■ **TASK REQUIREMENTS**: In the records below, find the line containing "Click the circular ring light in the photo" and the line containing "Given: Apply underline". Give again exactly those lines and every line between them, omitting the pictures.

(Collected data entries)
────────────────────────────────────────

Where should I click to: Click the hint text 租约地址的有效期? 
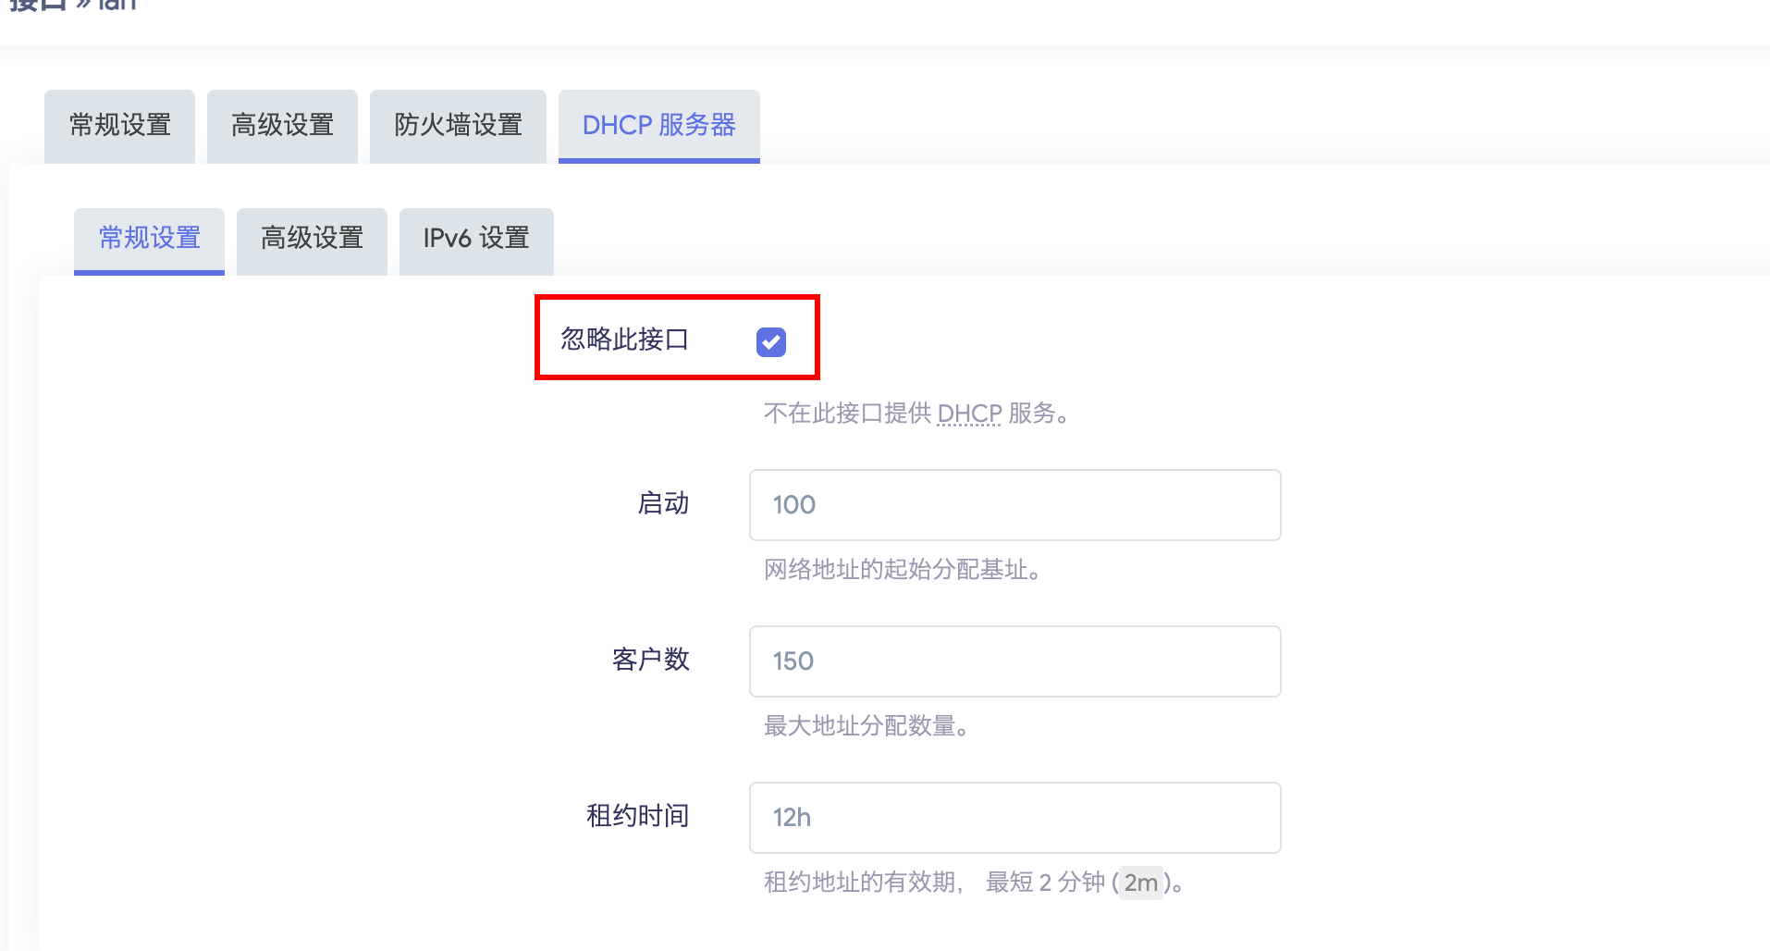[x=861, y=883]
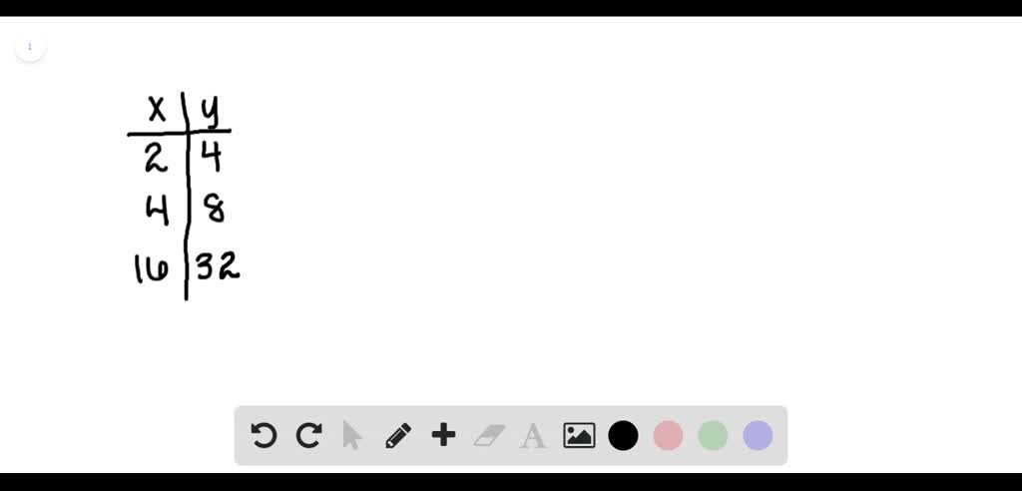This screenshot has height=491, width=1022.
Task: Click the redo arrow icon
Action: 308,435
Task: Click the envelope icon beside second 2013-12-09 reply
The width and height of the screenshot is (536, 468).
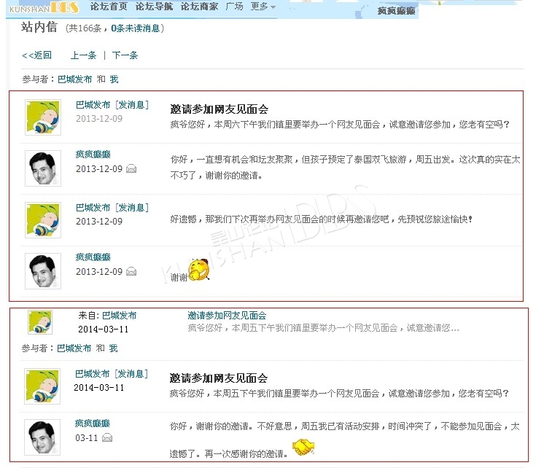Action: [131, 272]
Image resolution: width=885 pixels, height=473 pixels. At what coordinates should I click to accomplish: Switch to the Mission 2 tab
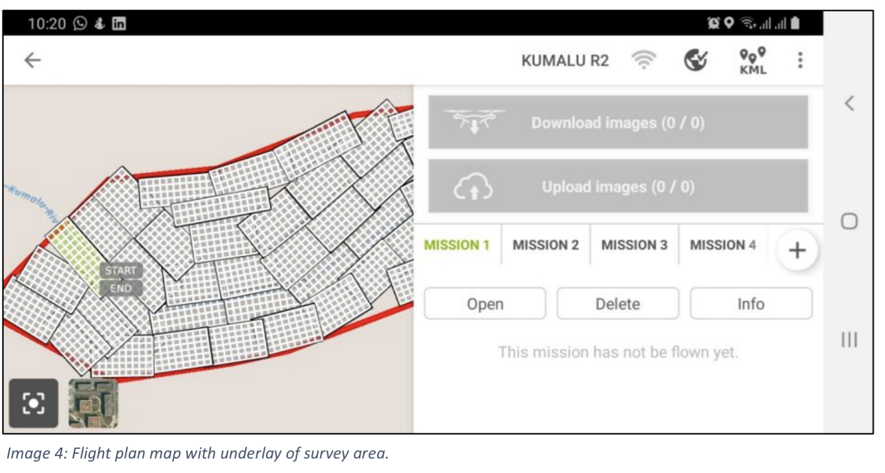[545, 245]

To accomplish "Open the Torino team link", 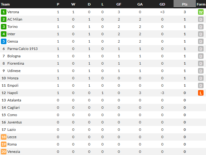I will point(13,27).
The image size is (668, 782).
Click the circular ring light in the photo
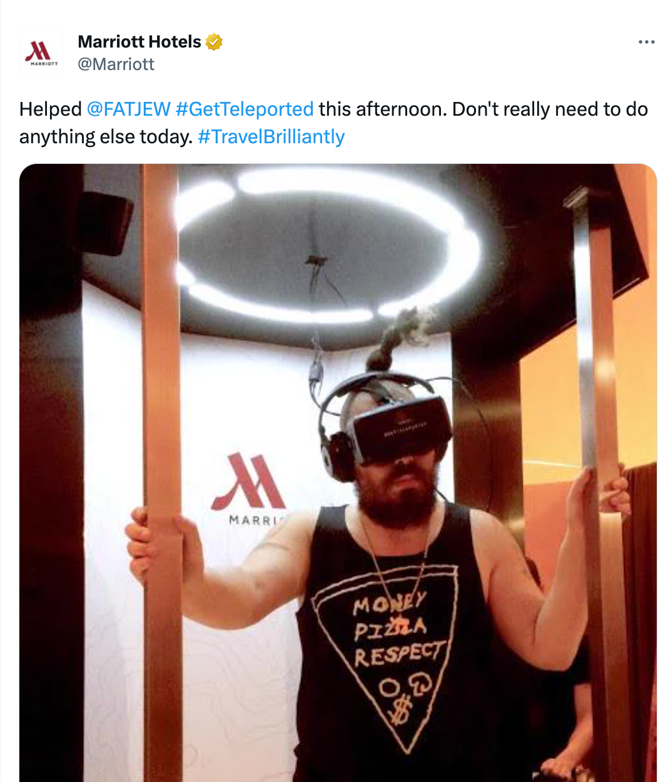328,244
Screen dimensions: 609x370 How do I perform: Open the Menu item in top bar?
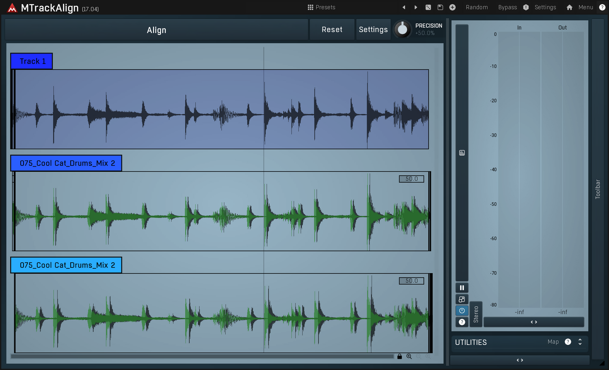pyautogui.click(x=585, y=7)
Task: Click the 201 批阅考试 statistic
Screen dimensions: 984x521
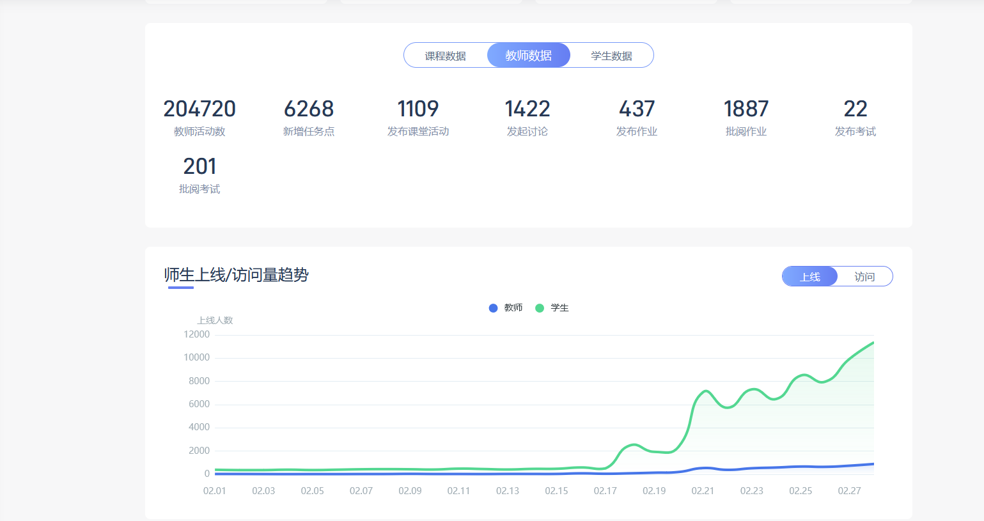Action: click(199, 167)
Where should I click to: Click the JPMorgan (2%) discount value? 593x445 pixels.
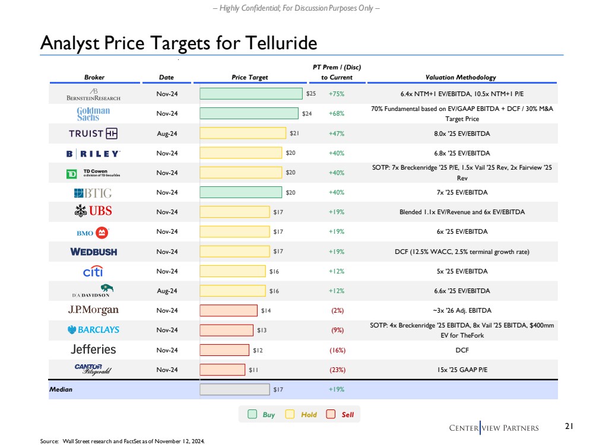click(337, 310)
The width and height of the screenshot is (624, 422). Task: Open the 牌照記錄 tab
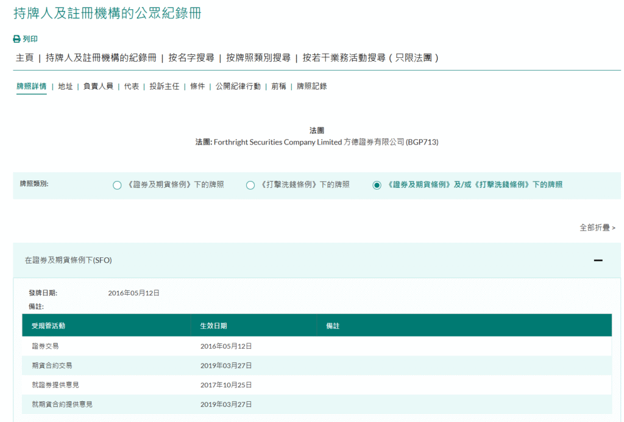(312, 87)
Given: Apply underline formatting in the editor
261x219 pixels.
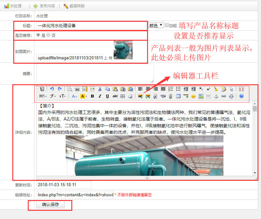Looking at the screenshot, I should coord(107,96).
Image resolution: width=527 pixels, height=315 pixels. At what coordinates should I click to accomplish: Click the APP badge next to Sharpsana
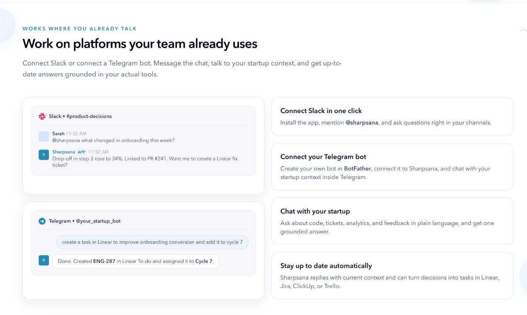pyautogui.click(x=81, y=152)

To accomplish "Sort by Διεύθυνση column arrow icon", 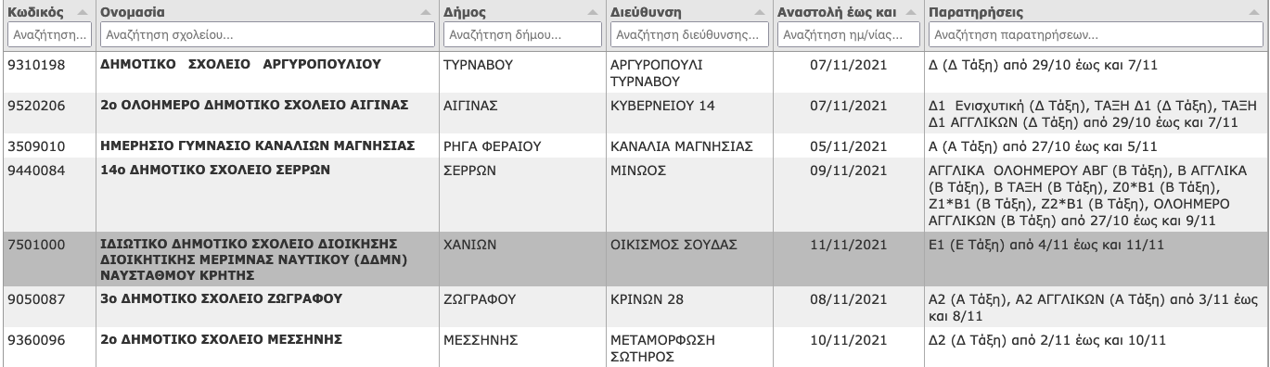I will tap(762, 11).
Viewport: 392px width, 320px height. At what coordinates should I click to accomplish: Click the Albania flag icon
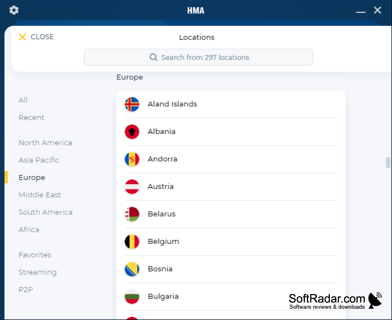[x=132, y=131]
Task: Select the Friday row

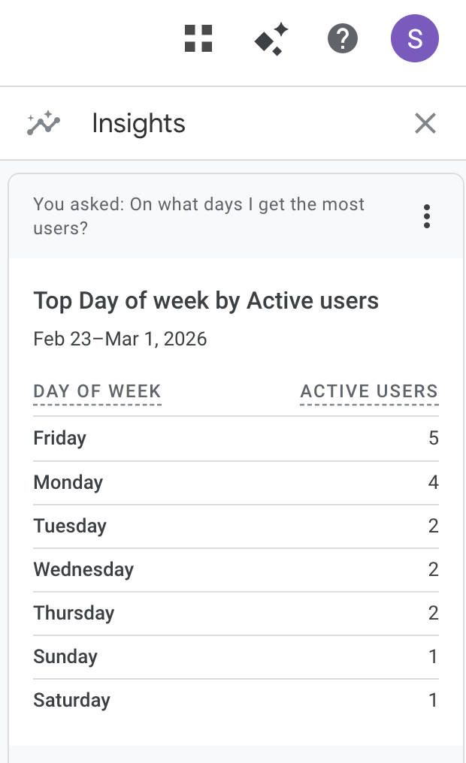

────────────────────────────────────────

■ **EXPECTED ANSWER**:
Click the circular ring light in the photo
328,244
Screen dimensions: 609x370 How do I perform: Open the Menu item in top bar?
pyautogui.click(x=585, y=7)
Task: Click the 201 批阅考试 statistic
Screen dimensions: 984x521
Action: click(199, 167)
Where should I click to: Click the JPMorgan (2%) discount value? 593x445 pixels.
click(337, 310)
The width and height of the screenshot is (624, 422). Task: Open the 牌照記錄 tab
(312, 87)
Given: Apply underline formatting in the editor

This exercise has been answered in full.